The company unveiled its "Excalibur” and "Merlin” releases as part Citrix's "Project Avalon" launched earlier this year.
Citrix's Project Avalon aims to deliver Windows apps and desktops as a service via the cloud to any enabled device.
“We have a vision to turn Windows into a truly cloud service,” said Templeton.
Citrix recently made moves into the mobile and cloud market. In June 2011, Citrix bought mobile data and video optimisation company Bytemobile, in an attempt to reach mobile operators. In September 2011, Citrix bought cloud-based service desk technology developer Beetil.
The Beetil acquisition was intended to boost Citrix's remote support with the GoToAssist application, which Citrix has now integrated into its portfolio.
Elizabeth Cholawsky, vice-president of IT support at Citrix, told Computer Weekly GoToAssist is designed to help small IT departments cope with the proliferation of different devices and applications they now need to support.
Cholawsky said Citrix has a 38% of global share in remote support.
“We’ve been that market for a long time,” Cholawsky said.
“But two years ago we saw resurgence in the need for remote support, driven by trends enabling remote working.”
The module can also run on all mobile devices. “The complexity of devices is putting more demand on the support for organisation, so the service desk module is designed to help make them more efficient. One customer said they reduced backlog by 20%,” Cholawsky said.
But Roy Illsley, analyst at Ovum, believes change is underway in the market. “Citrix needs an infusion at the strategy level. Mobile and cloud are not new, it needs to reinvent itself,” Illsley said.
Citrix’s rival VMware is ahead of Citrix in the server market, but VMware is also encroaching on to Citrix's position in the desktop virtualisation market.
VMware’s Horizon suite, designed to help IT departments manage corporate assets on mobile devices such as Apple iOS, will be a serious competitor for Citrix.
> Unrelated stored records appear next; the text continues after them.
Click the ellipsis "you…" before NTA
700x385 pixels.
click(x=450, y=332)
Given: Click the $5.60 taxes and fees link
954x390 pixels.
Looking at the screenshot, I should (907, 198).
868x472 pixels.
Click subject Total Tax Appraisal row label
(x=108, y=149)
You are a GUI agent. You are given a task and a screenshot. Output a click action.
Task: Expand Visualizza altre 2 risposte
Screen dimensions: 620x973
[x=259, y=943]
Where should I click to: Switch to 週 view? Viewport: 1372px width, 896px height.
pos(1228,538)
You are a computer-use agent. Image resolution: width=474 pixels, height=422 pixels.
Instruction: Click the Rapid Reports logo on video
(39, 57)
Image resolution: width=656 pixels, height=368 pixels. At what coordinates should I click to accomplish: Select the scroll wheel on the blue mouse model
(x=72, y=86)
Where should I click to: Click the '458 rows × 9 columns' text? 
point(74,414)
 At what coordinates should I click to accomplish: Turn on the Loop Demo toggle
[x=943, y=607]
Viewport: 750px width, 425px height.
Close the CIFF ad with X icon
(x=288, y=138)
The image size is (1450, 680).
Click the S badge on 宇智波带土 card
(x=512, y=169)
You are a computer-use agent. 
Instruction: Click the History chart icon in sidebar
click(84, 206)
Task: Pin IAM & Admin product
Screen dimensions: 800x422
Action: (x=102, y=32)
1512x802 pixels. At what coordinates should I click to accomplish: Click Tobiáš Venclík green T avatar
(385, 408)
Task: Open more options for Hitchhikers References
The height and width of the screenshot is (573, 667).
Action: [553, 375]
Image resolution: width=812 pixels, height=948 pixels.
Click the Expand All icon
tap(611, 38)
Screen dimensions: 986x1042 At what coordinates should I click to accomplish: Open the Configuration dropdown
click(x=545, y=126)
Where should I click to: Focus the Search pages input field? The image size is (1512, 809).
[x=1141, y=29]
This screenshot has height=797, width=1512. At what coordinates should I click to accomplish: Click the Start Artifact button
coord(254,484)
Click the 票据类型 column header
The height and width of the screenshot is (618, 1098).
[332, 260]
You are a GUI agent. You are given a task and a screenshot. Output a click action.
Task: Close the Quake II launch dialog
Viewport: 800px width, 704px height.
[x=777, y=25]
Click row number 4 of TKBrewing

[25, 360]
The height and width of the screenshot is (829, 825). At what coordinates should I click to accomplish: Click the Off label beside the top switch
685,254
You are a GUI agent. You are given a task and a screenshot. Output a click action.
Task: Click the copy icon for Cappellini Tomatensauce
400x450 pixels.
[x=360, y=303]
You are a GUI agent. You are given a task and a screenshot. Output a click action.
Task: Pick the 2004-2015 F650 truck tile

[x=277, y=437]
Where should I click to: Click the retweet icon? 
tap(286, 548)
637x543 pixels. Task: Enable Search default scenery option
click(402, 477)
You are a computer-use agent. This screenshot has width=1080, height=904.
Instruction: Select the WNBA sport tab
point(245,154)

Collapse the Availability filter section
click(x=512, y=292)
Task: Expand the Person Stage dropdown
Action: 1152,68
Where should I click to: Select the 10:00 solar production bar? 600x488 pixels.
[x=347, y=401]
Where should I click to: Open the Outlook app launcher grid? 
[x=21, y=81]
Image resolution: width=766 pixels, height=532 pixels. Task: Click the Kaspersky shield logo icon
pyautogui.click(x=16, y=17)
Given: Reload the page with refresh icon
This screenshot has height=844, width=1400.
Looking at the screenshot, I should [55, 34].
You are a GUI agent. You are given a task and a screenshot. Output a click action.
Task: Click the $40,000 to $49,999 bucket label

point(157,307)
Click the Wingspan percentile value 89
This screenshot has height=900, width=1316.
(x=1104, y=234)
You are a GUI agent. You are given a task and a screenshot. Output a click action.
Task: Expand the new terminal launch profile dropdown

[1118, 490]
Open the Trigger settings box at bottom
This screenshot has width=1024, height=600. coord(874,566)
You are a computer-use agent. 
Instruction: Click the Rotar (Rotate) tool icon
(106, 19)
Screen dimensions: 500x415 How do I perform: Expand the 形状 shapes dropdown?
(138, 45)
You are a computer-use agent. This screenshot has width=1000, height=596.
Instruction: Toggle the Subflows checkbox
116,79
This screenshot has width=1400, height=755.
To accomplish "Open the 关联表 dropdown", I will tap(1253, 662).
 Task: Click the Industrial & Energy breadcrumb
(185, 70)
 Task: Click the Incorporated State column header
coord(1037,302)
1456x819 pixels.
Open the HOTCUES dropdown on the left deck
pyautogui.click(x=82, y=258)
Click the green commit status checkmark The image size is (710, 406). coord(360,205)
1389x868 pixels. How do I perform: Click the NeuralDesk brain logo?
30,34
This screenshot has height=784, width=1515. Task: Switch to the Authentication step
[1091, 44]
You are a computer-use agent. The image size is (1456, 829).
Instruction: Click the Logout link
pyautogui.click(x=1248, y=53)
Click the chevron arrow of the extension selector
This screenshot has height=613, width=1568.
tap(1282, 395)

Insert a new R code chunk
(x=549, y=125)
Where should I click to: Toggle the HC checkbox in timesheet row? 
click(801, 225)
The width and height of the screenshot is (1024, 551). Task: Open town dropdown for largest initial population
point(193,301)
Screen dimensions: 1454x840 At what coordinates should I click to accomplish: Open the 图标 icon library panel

“Citrix is losing the server market and the desktop is coming under increasing challenge,” said Illsley.
“It still owns the desktop virtualisation space at the moment, as Horizon is not yet a product. And in a sense VMware has reinforced Citrix's value proposition, having copied its strategy. But Citrix needs to do more as Horizon will be out in January.”
There is also the question as to whether having such a strong tie with Windows is a wise move in the long term, with Google Android and Apple iOS likely to become much more dominant over the next ten years.
“It doesn’t want to be stuck hanging off the back of Microsoft,” said Illsley.
He said Citrix had made some good enhancements to its existing portfolio, recognising the need to work across clouds. But it is in need of a strong vision, to be backed up with some truly disruptive products.
“Now we have reached a point where we have virtual stacks with lock-in, as opposed to physical stacks with lock-in,” said Illsley.
"Citrix needs to say it will break the lock-in and create mobility for the IT department.”
Richard Evans, analyst at Ovum, believes there is room growth for Citrix in the smaller enterprise market, an area which will probably be attracted by its service desk offering.
However, while larger companies are rethinking their approach to on-premise solutions, budgets are still tight, he said.
“The market is such there isn’t a huge amount of money to spend on IT projects. Virtualisation can cut costs, but that requires time and money to put into place,” Evans said.
“The challenge with larger organisations is migration.” Citrix must work on creating a compelling message for the cash-strapped IT departments, he added.
Tony Lock, analyst at Freeform Dynamics, said educating customers on its existing products will be essential to Citrix’s success, besides moving into new areas.
“The worst thing an IT department can do is to provide users with something that doesn’t meet their needs, as that could puts them off the entire idea of desktop server virtualisation.
“Citrix needs to keep on telling people about the breadth of the solution and where they fit. And also the question of how you deal with different devices to access services. Using lots of operating platforms makes daily management difficult.”
But with the supplier market shifting so quickly, Citrix cannot afford to take its eye off the ball for long. And with rival VMware catching up quickly, it is imperative Citrix’s next set of announcements do more than simply enhance its existing offering.